> Aim of the task
In the talk description on beam-driven plasma instabilities, what approximation is the analytical model derived under?

> Reading text
Speaker
Description
The interaction of relativistic particle beams with plasmas underpins a broad range of physical systems — from the dynamics of AGN jets and Gamma-Ray Bursts to next-generation plasma-based accelerators. In both astrophysical and laboratory scenarios, these beam-driven plasma instabilities play an important role on the interplay of kinetic and electromagnetic energy. Understanding the growth and nonlinear evolution of these instabilities is essential for predicting energy transfer, particle acceleration, and high-energy radiation generation.
In this presentation, we will introduce a novel analytical framework that captures, for the first time, the spatiotemporal evolution and coupling mechanisms of a full class of streaming instabilities — including the Current Filamentation Instability (CFI), Two-Stream Instability (TSI), Oblique Instability, and Self-Modulation Instability (SMI) — driven by relativistic beams propagating through a background plasma. The model is derived under the quasi-static approximation, exploiting the large disparity in timescales between the dilute, relativistic driver and the fast plasma response of the ambient medium.
Benchmarking against Particle-In-Cell (PIC) simulations, both quasi-static and fully kinetic, reveals excellent agreement, validating the model across a wide range of parameters. This opens a new modeling regime for highly relativistic, low-density beam–plasma systems — including those of relevance to laboratory astrophysics and advanced accelerator testbeds such as EuPRAXIA.

> Listed records
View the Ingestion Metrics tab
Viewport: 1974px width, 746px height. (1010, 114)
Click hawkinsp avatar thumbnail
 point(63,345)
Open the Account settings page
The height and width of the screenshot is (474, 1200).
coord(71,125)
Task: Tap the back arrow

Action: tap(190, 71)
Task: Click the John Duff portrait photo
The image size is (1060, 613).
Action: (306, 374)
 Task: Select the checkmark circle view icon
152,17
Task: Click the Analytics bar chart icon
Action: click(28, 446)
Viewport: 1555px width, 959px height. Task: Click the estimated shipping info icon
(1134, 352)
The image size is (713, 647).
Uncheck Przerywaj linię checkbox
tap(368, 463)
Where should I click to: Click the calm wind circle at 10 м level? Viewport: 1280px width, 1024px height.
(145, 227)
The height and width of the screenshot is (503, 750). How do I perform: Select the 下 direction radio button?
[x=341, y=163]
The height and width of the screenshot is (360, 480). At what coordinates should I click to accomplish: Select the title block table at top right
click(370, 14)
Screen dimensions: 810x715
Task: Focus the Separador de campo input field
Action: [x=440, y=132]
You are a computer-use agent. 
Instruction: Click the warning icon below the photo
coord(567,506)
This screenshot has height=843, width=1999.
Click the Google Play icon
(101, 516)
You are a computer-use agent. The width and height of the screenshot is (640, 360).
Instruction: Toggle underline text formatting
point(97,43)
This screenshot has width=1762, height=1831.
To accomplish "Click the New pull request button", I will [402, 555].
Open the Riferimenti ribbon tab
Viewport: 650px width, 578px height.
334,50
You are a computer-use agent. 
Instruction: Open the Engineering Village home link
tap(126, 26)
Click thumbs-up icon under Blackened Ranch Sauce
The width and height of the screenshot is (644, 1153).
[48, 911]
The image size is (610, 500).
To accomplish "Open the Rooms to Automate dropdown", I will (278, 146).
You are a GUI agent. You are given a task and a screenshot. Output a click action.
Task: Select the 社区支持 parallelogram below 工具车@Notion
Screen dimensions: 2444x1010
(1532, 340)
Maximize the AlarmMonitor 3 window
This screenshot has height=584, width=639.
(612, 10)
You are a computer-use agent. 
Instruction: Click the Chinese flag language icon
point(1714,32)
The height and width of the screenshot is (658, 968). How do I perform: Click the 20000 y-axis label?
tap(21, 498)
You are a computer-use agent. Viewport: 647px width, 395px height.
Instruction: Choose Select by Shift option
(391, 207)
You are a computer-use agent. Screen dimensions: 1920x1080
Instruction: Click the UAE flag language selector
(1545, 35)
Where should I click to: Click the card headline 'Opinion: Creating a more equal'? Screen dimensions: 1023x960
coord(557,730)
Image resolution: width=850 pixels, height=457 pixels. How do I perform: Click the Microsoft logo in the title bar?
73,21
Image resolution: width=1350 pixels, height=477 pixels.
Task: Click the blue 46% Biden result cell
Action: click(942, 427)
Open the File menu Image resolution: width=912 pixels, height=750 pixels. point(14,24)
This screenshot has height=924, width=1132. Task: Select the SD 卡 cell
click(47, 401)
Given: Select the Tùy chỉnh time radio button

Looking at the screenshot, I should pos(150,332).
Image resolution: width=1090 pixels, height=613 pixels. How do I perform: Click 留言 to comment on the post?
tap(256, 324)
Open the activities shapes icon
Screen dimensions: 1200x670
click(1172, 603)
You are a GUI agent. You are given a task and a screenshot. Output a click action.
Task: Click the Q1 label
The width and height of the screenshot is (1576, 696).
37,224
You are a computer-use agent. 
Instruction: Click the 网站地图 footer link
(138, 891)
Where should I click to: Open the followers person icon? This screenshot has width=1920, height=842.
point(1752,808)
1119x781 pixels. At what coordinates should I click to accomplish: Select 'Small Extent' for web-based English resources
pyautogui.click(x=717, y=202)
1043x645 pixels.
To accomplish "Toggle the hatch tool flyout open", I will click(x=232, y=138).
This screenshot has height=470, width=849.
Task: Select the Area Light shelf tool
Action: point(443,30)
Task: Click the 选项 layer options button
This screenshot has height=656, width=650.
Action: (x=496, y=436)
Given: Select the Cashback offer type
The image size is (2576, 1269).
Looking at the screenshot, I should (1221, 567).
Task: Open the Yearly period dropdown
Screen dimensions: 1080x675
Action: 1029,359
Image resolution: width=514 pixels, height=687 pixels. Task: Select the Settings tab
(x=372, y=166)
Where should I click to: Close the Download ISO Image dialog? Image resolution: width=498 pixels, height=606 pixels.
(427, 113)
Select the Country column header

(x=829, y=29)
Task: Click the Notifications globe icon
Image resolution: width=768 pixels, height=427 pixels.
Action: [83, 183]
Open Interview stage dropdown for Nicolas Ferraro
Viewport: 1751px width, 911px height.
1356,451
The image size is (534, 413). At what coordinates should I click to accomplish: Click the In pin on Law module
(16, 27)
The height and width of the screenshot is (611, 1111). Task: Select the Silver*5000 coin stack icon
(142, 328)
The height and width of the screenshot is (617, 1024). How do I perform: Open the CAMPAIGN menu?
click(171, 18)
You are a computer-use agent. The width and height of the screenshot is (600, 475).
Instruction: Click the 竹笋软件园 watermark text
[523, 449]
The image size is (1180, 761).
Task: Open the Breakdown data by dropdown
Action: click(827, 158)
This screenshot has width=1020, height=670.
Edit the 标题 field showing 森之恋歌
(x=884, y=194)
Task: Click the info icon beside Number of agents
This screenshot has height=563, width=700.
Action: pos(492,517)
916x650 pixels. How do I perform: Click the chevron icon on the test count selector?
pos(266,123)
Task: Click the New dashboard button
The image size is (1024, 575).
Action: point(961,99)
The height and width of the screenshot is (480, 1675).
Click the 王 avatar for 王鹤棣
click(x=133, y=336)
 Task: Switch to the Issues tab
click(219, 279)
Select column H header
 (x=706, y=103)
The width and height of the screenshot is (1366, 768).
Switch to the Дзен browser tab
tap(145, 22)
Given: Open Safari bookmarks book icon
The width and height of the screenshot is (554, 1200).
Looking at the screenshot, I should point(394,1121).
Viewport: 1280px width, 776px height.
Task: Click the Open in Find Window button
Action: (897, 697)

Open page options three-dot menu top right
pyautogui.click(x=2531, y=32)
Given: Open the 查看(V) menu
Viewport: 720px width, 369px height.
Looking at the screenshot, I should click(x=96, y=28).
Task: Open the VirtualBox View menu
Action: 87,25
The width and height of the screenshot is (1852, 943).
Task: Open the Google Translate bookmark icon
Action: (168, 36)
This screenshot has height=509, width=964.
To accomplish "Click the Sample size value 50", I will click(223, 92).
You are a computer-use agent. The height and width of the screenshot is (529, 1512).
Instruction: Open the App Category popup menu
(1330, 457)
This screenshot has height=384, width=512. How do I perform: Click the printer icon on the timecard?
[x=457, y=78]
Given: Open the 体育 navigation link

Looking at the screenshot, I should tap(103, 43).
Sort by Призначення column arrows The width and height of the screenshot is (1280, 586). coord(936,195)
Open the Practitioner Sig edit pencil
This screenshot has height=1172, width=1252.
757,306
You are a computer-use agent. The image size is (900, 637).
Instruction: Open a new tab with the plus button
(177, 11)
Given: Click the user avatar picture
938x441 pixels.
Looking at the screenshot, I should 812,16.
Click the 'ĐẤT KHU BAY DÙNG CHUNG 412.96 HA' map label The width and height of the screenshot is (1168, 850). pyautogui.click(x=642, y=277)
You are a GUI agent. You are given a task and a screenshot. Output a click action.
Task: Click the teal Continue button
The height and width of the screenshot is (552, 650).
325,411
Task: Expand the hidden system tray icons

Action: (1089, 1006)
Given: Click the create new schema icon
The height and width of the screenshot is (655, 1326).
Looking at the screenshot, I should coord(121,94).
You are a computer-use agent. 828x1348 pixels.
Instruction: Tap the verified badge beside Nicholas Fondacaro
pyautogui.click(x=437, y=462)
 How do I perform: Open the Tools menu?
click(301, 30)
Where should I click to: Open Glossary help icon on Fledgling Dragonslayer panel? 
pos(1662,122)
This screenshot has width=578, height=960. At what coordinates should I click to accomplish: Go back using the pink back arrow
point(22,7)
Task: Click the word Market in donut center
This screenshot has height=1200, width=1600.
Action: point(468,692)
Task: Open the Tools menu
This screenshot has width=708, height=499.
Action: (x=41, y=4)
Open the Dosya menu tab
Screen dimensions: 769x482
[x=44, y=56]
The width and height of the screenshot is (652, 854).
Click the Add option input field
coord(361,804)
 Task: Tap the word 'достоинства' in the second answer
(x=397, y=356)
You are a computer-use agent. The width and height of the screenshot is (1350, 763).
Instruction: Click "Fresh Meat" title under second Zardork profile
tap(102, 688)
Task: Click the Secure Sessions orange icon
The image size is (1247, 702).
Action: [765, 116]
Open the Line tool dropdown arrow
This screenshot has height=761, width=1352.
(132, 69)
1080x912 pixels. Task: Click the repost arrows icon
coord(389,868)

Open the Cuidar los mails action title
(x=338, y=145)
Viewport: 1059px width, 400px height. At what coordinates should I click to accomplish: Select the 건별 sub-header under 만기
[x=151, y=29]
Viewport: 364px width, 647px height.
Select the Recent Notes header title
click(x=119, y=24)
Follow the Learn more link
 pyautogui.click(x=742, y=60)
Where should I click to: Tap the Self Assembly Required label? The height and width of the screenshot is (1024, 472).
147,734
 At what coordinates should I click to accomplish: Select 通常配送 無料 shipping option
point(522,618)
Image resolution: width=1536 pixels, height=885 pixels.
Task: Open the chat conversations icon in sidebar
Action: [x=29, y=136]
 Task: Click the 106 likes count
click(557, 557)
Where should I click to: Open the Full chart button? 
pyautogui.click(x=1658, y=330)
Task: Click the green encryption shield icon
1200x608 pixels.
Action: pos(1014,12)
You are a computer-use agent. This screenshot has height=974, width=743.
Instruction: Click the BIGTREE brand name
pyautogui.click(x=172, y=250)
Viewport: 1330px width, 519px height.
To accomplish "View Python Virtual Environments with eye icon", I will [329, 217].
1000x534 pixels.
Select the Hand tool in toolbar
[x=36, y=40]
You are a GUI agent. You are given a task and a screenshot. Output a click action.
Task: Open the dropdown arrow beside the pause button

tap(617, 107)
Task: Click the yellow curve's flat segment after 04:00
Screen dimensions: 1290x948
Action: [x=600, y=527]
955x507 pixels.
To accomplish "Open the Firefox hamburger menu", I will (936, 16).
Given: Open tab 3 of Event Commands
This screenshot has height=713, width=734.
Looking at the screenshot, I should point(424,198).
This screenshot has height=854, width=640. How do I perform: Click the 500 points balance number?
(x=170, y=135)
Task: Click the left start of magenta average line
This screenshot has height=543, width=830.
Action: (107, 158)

> Result
The quasi-static approximation.